Second, each of various CMDs will have a different degree of contribution to, or correlation with, neuronal degeneration. However, most prior research has investigated only a few structural defects or flow deficits at a time, making it difficult to compare the degrees of contribution quantitatively across different studies. A more rigorous approach will be to track and compare a comprehensive set of CMDs at once within the same subject (i.e., in a longitudinal manner). More importantly, few studies investigated CMDs in multiple scales at once, from pial vessels to individual capillaries.
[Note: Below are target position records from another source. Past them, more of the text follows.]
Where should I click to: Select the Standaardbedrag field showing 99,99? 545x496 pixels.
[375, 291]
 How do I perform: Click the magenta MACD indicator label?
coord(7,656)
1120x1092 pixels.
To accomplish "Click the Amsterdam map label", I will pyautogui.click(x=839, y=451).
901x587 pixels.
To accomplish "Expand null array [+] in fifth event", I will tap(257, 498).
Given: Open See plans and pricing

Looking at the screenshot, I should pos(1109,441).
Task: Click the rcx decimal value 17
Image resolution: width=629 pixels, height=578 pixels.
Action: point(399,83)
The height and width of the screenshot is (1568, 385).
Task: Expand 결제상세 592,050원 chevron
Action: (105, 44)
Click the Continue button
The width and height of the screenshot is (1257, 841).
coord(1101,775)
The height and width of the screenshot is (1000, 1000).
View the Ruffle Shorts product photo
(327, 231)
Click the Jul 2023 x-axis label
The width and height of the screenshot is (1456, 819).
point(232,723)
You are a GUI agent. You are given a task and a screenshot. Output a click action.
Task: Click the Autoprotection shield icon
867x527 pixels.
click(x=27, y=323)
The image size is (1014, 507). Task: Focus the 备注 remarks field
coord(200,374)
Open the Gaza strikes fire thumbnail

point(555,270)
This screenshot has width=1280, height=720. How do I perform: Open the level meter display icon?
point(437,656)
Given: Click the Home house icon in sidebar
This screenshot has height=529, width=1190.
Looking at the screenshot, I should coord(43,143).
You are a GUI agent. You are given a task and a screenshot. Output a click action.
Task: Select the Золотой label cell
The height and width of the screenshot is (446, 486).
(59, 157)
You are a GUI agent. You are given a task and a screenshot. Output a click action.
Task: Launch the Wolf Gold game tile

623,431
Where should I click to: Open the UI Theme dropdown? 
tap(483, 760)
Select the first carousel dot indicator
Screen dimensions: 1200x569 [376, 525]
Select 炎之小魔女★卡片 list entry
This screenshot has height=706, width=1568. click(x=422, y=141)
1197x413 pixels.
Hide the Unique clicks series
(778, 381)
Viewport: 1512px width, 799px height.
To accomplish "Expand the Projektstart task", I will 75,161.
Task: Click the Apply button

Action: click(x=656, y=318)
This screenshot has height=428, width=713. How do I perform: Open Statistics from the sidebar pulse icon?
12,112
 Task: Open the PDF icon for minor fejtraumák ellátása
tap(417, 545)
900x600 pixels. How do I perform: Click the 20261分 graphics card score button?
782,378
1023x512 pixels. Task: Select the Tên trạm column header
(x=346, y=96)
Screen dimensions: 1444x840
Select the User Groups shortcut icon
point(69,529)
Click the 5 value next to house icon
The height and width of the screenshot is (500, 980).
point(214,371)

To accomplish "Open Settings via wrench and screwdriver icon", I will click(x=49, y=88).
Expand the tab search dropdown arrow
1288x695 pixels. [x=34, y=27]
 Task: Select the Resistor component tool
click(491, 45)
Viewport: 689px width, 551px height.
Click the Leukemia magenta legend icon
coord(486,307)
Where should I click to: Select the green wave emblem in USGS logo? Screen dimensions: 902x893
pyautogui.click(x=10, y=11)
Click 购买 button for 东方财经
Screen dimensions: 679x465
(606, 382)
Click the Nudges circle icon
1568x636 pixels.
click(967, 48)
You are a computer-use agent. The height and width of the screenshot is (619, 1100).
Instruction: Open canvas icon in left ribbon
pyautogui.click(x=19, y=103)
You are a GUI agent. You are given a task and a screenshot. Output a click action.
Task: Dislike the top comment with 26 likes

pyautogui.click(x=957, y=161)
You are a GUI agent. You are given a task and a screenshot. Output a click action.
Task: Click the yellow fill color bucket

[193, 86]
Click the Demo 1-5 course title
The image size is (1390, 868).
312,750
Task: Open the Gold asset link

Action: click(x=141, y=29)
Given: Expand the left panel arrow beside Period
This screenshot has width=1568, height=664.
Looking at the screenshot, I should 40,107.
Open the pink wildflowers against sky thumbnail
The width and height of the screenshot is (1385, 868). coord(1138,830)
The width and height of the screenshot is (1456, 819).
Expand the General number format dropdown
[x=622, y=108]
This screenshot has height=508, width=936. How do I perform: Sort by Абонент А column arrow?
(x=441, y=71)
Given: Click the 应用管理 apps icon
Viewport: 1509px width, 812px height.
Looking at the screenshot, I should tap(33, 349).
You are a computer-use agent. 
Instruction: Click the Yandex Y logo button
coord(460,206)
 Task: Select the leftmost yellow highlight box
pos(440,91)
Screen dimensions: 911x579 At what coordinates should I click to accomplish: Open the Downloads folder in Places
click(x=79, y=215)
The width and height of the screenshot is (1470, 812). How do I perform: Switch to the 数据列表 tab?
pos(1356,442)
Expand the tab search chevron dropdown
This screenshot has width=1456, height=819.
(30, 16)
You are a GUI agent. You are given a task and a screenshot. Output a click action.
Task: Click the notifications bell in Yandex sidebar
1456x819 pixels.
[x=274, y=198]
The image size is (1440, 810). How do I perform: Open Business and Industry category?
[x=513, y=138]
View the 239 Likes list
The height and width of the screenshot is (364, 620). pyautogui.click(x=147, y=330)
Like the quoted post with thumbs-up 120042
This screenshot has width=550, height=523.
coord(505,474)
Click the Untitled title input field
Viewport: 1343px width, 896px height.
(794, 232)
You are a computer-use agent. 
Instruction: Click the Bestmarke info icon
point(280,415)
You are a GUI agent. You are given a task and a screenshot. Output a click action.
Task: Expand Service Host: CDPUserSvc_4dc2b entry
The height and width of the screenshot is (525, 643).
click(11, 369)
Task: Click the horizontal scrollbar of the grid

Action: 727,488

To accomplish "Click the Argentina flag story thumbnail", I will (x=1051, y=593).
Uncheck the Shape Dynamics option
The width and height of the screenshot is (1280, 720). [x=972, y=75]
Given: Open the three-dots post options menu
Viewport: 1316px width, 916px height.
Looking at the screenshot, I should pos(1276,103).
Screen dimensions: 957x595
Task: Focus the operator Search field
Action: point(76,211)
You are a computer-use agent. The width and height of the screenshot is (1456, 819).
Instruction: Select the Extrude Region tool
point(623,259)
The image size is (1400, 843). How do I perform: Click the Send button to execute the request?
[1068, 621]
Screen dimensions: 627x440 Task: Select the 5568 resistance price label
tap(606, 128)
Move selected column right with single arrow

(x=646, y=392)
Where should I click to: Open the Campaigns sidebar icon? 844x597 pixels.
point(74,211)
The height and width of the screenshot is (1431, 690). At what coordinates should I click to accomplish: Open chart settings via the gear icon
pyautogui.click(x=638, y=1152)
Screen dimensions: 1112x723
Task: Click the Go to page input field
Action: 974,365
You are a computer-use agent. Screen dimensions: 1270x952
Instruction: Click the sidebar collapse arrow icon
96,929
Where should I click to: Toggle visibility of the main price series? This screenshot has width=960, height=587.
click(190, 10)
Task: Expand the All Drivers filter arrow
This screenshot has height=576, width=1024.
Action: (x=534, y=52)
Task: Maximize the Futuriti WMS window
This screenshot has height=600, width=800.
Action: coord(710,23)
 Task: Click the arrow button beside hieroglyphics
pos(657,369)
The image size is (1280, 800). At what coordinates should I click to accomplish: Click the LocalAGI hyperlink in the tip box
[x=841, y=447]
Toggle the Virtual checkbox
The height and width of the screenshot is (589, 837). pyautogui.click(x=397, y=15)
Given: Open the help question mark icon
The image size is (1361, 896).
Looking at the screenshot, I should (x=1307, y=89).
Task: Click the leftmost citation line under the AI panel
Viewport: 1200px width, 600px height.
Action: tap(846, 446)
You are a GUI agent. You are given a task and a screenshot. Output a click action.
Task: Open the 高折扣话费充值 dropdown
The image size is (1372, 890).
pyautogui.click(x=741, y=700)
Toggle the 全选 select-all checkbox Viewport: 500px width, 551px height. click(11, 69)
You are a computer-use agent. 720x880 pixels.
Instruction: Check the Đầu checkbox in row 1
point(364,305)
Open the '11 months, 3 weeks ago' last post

The major challenge in filling the knowledge gap is that Alzheimer’s continuum develops very slowly and thus it is nearly impossible to longitudinally track CMD in humans for a long period comparable to a fraction of the lifespan. Such longitudinal tracking has been challenging even in model animals with much shorter lifespans. Here this Viewpoint suggests that recent advances in microscopic rodent brain imaging and image analysis techniques may enable it (see Ref.  for example), and the AD research community should utilize the advanced techniques in model animals to fill the critical knowledge gaps. Findings from such studies will provide unprecedented insight into the mechanistic roles of CMD in Alzheimer’s continuum. They will in turn facilitate translational/clinical research for CMD-based early detection and treatment of the disease that is becoming the biggest epidemic.
The author declares to have no conflicts of interest.
The author’s work is supported by a grant from the National Institute on Aging (R01AG067228).